Simeon Cuba Sarabia (Willy), ca. 1967

Simeón Cuba Sarabia (15 January 1935 - 9 October 1967), also known as Willy, was a member of the Ñancahuazú guerrilla column led by Che Guevara in Bolivia. Born in the Cochabamba region of Bolivia, he became a leader among tin miners in Huanuni and served as the secretary of organization and secretary of militias of the local mine workers' union. He also carried out various social service activities for the benefit of the miners' families. Cuba Sarabia joined the Communist Party of Bolivia (PCB) but resigned from it in 1965 to become a member of the Bolivian Marxist–Leninist Party which favored armed struggle. When he urged that group to put its principles into practice, he was expelled from it along with Moisés Guevara. It was Moisés Guevara who brought him into Che Guevara's Ñancahuazú guerrilla group in March 1967.

==Guerrilla fighter==
Selected to be a member of the "center" unit which was led by Che Guevara himself, Willy came to be known as a disciplined and courageous combatant. Despite this, and perhaps as a result of his extremely reserved nature, Guevara developed suspicions about him and in his monthly summary for September 1967 wrote in his campaign diary that "The morale of the rest of the group has remained quite good, and I only have doubts about Willy, that he may take advantage of some havoc to try to escape by himself ... " His suspicions would soon prove to have been unfounded.

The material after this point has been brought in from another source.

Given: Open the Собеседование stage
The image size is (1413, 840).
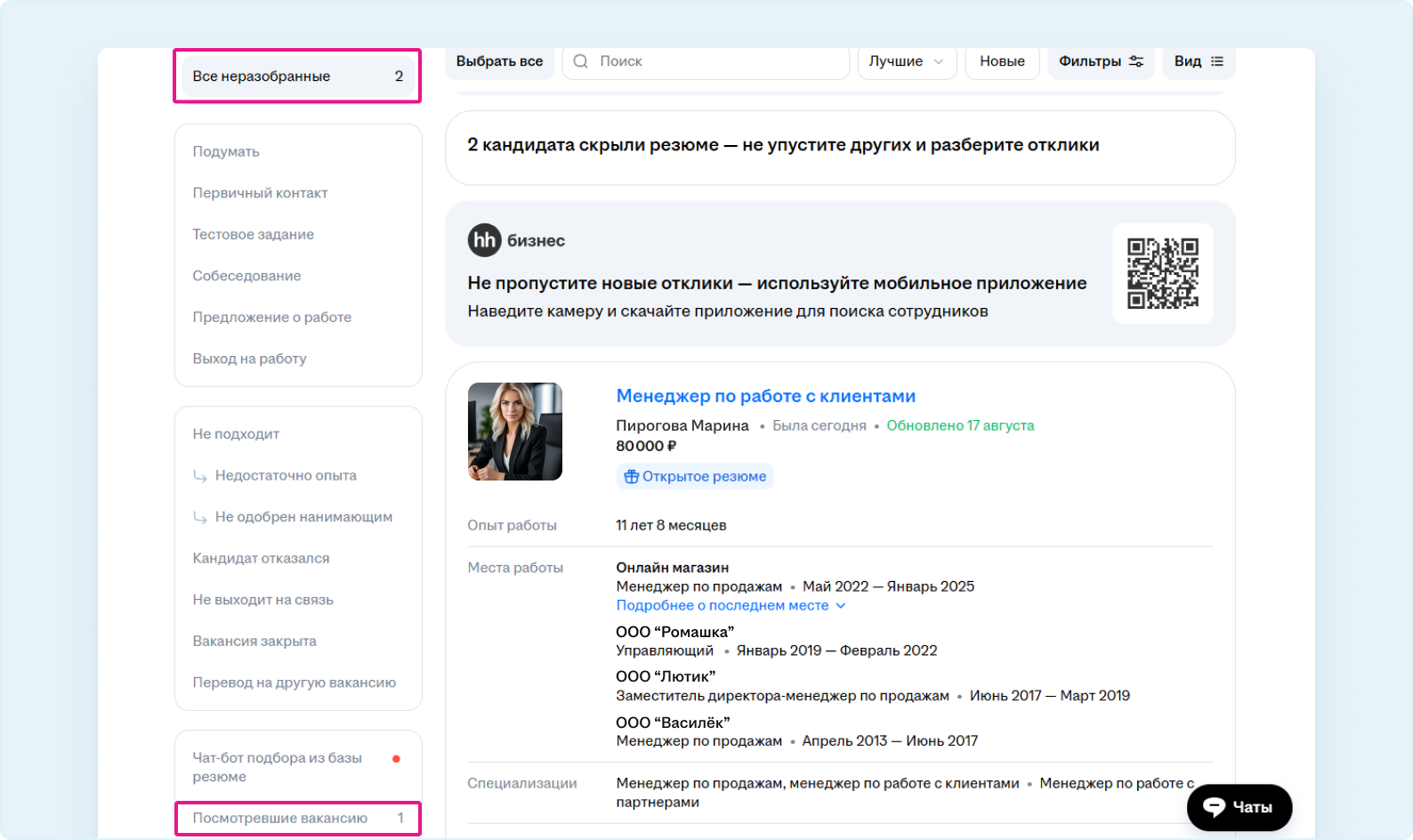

On 8 October 1967 when the guerrillas' final battle commenced in the Yuro Ravine, Willy was leading the "center" group as they tried to find a way to break out of the Army's encirclement. Willy was just at the point of clearing the steep wall of the ravine when Guevara, following some distance behind him, received a sudden blast of machine gun fire that wounded him in the leg. Willy turned around and went back down the cliff to where Guevara lay. He picked him up and carried him to a location out of the direct line of fire. However, the two guerrillas almost immediately found themselves surrounded by another group of rangers who opened fire against them; Guevara and Willy shot back at them until one of their bullets knocked Che's beret off his head and another disabled his M-2 carbine. Willy moved Guevara out of the line of fire again, then placed himself between his wounded leader and the rangers — who were now firing at them from a distance of less than ten yards — and began to return fire. In this exposed position, Willy was struck almost instantaneously by a hail of bullets and incapacitated. A group of rangers rushed forward, demanding their surrender. Seeing the soldiers approach Guevara, Willy confronted them and shouted, "This is Comandante Guevara. Show him respect!"

==Execution==

The rangers took Guevara and Willy to the nearby village of La Higuera where they were imprisoned overnight in separate rooms of a small adobe schoolhouse. The next day, after the order issued by Bolivian President René Barrientos that they should both be killed had been confirmed, the commanding officer sent an execution squad consisting of three soldiers into the schoolhouse. The soldiers entered the room where Willy was being held first and riddled him with several bursts of machine gun fire. Before dying, Willy managed to cry out, "I am proud to die next to Che!"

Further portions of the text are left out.